Required action | Each line of the material is to be written out exactly.

Provided records |

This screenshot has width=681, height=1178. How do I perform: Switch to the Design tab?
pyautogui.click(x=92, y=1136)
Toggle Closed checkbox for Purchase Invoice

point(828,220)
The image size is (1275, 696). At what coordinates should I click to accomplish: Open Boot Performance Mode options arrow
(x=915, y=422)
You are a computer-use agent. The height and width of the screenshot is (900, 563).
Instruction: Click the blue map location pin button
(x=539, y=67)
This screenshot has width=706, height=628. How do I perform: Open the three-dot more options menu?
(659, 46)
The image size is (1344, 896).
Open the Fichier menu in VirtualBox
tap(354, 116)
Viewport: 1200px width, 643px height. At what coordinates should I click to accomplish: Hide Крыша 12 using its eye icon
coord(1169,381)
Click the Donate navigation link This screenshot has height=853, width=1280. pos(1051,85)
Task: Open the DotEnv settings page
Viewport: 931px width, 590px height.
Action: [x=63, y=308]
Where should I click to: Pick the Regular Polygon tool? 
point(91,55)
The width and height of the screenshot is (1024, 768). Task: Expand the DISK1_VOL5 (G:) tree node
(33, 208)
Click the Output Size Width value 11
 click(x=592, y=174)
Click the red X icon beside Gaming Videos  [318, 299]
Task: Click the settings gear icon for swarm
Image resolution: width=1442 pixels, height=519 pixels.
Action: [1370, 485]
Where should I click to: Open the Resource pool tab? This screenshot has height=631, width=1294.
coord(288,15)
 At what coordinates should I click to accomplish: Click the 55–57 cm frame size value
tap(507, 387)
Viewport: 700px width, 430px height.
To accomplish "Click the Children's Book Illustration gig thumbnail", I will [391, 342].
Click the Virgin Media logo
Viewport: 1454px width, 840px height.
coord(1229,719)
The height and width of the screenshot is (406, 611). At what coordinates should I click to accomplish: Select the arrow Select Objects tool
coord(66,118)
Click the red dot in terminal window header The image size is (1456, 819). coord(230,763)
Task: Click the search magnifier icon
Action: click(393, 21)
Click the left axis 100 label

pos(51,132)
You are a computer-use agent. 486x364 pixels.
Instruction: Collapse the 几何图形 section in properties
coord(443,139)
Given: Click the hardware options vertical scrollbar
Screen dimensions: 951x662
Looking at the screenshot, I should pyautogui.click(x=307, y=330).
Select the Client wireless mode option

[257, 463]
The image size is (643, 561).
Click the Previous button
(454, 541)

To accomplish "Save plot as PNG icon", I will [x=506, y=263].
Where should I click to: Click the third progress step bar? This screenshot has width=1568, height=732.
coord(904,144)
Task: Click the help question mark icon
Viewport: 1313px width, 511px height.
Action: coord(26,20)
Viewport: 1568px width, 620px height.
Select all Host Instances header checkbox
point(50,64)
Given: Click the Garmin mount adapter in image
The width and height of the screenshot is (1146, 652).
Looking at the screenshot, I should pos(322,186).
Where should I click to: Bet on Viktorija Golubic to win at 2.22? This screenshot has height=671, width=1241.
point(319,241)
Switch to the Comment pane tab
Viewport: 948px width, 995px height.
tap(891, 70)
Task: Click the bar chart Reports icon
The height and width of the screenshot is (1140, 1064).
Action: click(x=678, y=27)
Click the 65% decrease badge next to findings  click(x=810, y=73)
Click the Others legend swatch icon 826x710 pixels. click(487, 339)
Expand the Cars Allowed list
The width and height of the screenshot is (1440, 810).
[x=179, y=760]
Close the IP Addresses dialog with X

Task output |
This screenshot has width=681, height=1178. How do I perform: Switch to the Design tab?
pyautogui.click(x=92, y=1136)
Toggle Closed checkbox for Purchase Invoice

point(828,220)
The image size is (1275, 696). At what coordinates should I click to accomplish: Open Boot Performance Mode options arrow
(x=915, y=422)
You are a computer-use agent. The height and width of the screenshot is (900, 563).
Instruction: Click the blue map location pin button
(x=539, y=67)
This screenshot has width=706, height=628. How do I perform: Open the three-dot more options menu?
(659, 46)
The image size is (1344, 896).
Open the Fichier menu in VirtualBox
tap(354, 116)
Viewport: 1200px width, 643px height. At what coordinates should I click to accomplish: Hide Крыша 12 using its eye icon
coord(1169,381)
Click the Donate navigation link This screenshot has height=853, width=1280. pos(1051,85)
Task: Open the DotEnv settings page
Viewport: 931px width, 590px height.
Action: [x=63, y=308]
Where should I click to: Pick the Regular Polygon tool? 
point(91,55)
The width and height of the screenshot is (1024, 768). Task: Expand the DISK1_VOL5 (G:) tree node
(33, 208)
Click the Output Size Width value 11
 click(x=592, y=174)
Click the red X icon beside Gaming Videos  [318, 299]
Task: Click the settings gear icon for swarm
Image resolution: width=1442 pixels, height=519 pixels.
Action: [1370, 485]
Where should I click to: Open the Resource pool tab? This screenshot has height=631, width=1294.
coord(288,15)
 At what coordinates should I click to accomplish: Click the 55–57 cm frame size value
tap(507, 387)
Viewport: 700px width, 430px height.
To accomplish "Click the Children's Book Illustration gig thumbnail", I will [391, 342].
Click the Virgin Media logo
Viewport: 1454px width, 840px height.
coord(1229,719)
The height and width of the screenshot is (406, 611). At what coordinates should I click to accomplish: Select the arrow Select Objects tool
coord(66,118)
Click the red dot in terminal window header The image size is (1456, 819). coord(230,763)
Task: Click the search magnifier icon
Action: click(393, 21)
Click the left axis 100 label

pos(51,132)
You are a computer-use agent. 486x364 pixels.
Instruction: Collapse the 几何图形 section in properties
coord(443,139)
Given: Click the hardware options vertical scrollbar
Screen dimensions: 951x662
Looking at the screenshot, I should pyautogui.click(x=307, y=330).
Select the Client wireless mode option

[257, 463]
The image size is (643, 561).
Click the Previous button
(454, 541)

To accomplish "Save plot as PNG icon", I will [x=506, y=263].
Where should I click to: Click the third progress step bar? This screenshot has width=1568, height=732.
coord(904,144)
Task: Click the help question mark icon
Viewport: 1313px width, 511px height.
Action: coord(26,20)
Viewport: 1568px width, 620px height.
Select all Host Instances header checkbox
point(50,64)
Given: Click the Garmin mount adapter in image
The width and height of the screenshot is (1146, 652).
Looking at the screenshot, I should pos(322,186).
Where should I click to: Bet on Viktorija Golubic to win at 2.22? This screenshot has height=671, width=1241.
point(319,241)
Switch to the Comment pane tab
Viewport: 948px width, 995px height.
tap(891, 70)
Task: Click the bar chart Reports icon
The height and width of the screenshot is (1140, 1064).
Action: click(x=678, y=27)
Click the 65% decrease badge next to findings  click(x=810, y=73)
Click the Others legend swatch icon 826x710 pixels. click(487, 339)
Expand the Cars Allowed list
The width and height of the screenshot is (1440, 810).
[x=179, y=760]
Close the IP Addresses dialog with X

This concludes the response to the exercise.